▸ WHAT IS REQUIRED:
Output all of the entries exactly as written.

[Stored items]
#####

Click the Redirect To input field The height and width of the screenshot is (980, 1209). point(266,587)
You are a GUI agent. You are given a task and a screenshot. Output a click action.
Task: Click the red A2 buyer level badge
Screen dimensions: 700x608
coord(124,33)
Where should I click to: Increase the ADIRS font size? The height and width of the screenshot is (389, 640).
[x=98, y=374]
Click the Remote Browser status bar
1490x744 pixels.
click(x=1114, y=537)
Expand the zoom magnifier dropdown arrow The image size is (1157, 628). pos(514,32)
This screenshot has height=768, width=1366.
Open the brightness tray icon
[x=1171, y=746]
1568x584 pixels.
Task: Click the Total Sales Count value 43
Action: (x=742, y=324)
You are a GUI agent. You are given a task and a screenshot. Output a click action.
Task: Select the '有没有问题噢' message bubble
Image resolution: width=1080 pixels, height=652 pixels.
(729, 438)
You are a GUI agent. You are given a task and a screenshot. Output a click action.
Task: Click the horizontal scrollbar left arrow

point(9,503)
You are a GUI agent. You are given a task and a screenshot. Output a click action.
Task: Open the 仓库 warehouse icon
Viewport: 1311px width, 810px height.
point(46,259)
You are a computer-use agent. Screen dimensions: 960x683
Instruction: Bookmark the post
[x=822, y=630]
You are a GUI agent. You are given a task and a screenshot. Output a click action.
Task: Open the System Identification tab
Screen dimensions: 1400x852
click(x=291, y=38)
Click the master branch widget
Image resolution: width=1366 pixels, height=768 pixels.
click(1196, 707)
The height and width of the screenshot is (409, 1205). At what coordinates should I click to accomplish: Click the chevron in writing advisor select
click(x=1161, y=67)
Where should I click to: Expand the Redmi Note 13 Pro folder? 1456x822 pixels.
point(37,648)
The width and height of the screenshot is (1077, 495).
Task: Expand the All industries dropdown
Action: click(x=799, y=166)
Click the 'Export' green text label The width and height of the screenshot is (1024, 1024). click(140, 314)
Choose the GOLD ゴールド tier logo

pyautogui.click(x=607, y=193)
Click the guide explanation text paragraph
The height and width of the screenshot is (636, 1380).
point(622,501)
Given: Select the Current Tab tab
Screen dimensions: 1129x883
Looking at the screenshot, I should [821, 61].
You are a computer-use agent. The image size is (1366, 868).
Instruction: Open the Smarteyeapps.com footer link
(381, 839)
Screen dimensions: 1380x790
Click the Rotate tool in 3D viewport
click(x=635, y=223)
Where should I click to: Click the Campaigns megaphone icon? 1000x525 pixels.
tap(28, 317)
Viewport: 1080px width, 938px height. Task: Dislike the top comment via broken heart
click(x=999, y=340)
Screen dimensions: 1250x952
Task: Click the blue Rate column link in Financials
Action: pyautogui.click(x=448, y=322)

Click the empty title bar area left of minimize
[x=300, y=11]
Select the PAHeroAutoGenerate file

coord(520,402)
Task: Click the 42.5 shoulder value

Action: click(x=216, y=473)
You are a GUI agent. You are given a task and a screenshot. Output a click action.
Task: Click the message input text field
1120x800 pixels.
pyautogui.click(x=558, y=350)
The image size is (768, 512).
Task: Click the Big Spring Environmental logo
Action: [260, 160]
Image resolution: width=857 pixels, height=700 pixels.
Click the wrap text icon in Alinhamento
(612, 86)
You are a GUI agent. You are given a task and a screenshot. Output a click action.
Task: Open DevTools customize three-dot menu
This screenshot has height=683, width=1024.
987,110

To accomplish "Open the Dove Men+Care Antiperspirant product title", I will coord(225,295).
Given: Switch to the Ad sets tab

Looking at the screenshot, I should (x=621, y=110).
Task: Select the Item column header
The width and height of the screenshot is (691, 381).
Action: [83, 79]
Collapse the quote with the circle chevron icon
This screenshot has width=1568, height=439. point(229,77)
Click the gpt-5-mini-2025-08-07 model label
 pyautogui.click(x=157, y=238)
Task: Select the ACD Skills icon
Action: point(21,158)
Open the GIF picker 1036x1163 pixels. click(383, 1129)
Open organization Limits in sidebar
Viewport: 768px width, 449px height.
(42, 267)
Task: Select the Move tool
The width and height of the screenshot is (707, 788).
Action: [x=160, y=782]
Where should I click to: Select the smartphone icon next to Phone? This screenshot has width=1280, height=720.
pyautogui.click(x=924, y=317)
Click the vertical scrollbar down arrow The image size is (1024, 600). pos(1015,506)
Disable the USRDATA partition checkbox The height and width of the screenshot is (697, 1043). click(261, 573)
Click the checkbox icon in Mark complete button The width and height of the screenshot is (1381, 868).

#####

▸ ANSWER BOX:
Click the Redirect To input field The height and width of the screenshot is (980, 1209). point(266,587)
You are a GUI agent. You are given a task and a screenshot. Output a click action.
Task: Click the red A2 buyer level badge
Screen dimensions: 700x608
coord(124,33)
Where should I click to: Increase the ADIRS font size? The height and width of the screenshot is (389, 640).
[x=98, y=374]
Click the Remote Browser status bar
1490x744 pixels.
click(x=1114, y=537)
Expand the zoom magnifier dropdown arrow The image size is (1157, 628). pos(514,32)
This screenshot has height=768, width=1366.
Open the brightness tray icon
[x=1171, y=746]
1568x584 pixels.
Task: Click the Total Sales Count value 43
Action: (x=742, y=324)
You are a GUI agent. You are given a task and a screenshot. Output a click action.
Task: Select the '有没有问题噢' message bubble
Image resolution: width=1080 pixels, height=652 pixels.
(729, 438)
You are a GUI agent. You are given a task and a screenshot. Output a click action.
Task: Click the horizontal scrollbar left arrow

point(9,503)
You are a GUI agent. You are given a task and a screenshot. Output a click action.
Task: Open the 仓库 warehouse icon
Viewport: 1311px width, 810px height.
point(46,259)
You are a computer-use agent. Screen dimensions: 960x683
Instruction: Bookmark the post
[x=822, y=630]
You are a GUI agent. You are given a task and a screenshot. Output a click action.
Task: Open the System Identification tab
Screen dimensions: 1400x852
click(x=291, y=38)
Click the master branch widget
Image resolution: width=1366 pixels, height=768 pixels.
click(1196, 707)
The height and width of the screenshot is (409, 1205). At what coordinates should I click to accomplish: Click the chevron in writing advisor select
click(x=1161, y=67)
Where should I click to: Expand the Redmi Note 13 Pro folder? 1456x822 pixels.
point(37,648)
The width and height of the screenshot is (1077, 495).
Task: Expand the All industries dropdown
Action: click(x=799, y=166)
Click the 'Export' green text label The width and height of the screenshot is (1024, 1024). click(140, 314)
Choose the GOLD ゴールド tier logo

pyautogui.click(x=607, y=193)
Click the guide explanation text paragraph
The height and width of the screenshot is (636, 1380).
point(622,501)
Given: Select the Current Tab tab
Screen dimensions: 1129x883
Looking at the screenshot, I should [821, 61].
You are a computer-use agent. The image size is (1366, 868).
Instruction: Open the Smarteyeapps.com footer link
(381, 839)
Screen dimensions: 1380x790
Click the Rotate tool in 3D viewport
click(x=635, y=223)
Where should I click to: Click the Campaigns megaphone icon? 1000x525 pixels.
tap(28, 317)
Viewport: 1080px width, 938px height. Task: Dislike the top comment via broken heart
click(x=999, y=340)
Screen dimensions: 1250x952
Task: Click the blue Rate column link in Financials
Action: pyautogui.click(x=448, y=322)

Click the empty title bar area left of minimize
[x=300, y=11]
Select the PAHeroAutoGenerate file

coord(520,402)
Task: Click the 42.5 shoulder value

Action: click(x=216, y=473)
You are a GUI agent. You are given a task and a screenshot. Output a click action.
Task: Click the message input text field
1120x800 pixels.
pyautogui.click(x=558, y=350)
The image size is (768, 512).
Task: Click the Big Spring Environmental logo
Action: [260, 160]
Image resolution: width=857 pixels, height=700 pixels.
Click the wrap text icon in Alinhamento
(612, 86)
You are a GUI agent. You are given a task and a screenshot. Output a click action.
Task: Open DevTools customize three-dot menu
This screenshot has height=683, width=1024.
987,110

To accomplish "Open the Dove Men+Care Antiperspirant product title", I will coord(225,295).
Given: Switch to the Ad sets tab

Looking at the screenshot, I should (x=621, y=110).
Task: Select the Item column header
The width and height of the screenshot is (691, 381).
Action: [83, 79]
Collapse the quote with the circle chevron icon
This screenshot has width=1568, height=439. point(229,77)
Click the gpt-5-mini-2025-08-07 model label
 pyautogui.click(x=157, y=238)
Task: Select the ACD Skills icon
Action: point(21,158)
Open the GIF picker 1036x1163 pixels. click(383, 1129)
Open organization Limits in sidebar
Viewport: 768px width, 449px height.
(42, 267)
Task: Select the Move tool
The width and height of the screenshot is (707, 788).
Action: [x=160, y=782]
Where should I click to: Select the smartphone icon next to Phone? This screenshot has width=1280, height=720.
pyautogui.click(x=924, y=317)
Click the vertical scrollbar down arrow The image size is (1024, 600). pos(1015,506)
Disable the USRDATA partition checkbox The height and width of the screenshot is (697, 1043). click(261, 573)
Click the checkbox icon in Mark complete button The width and height of the screenshot is (1381, 868).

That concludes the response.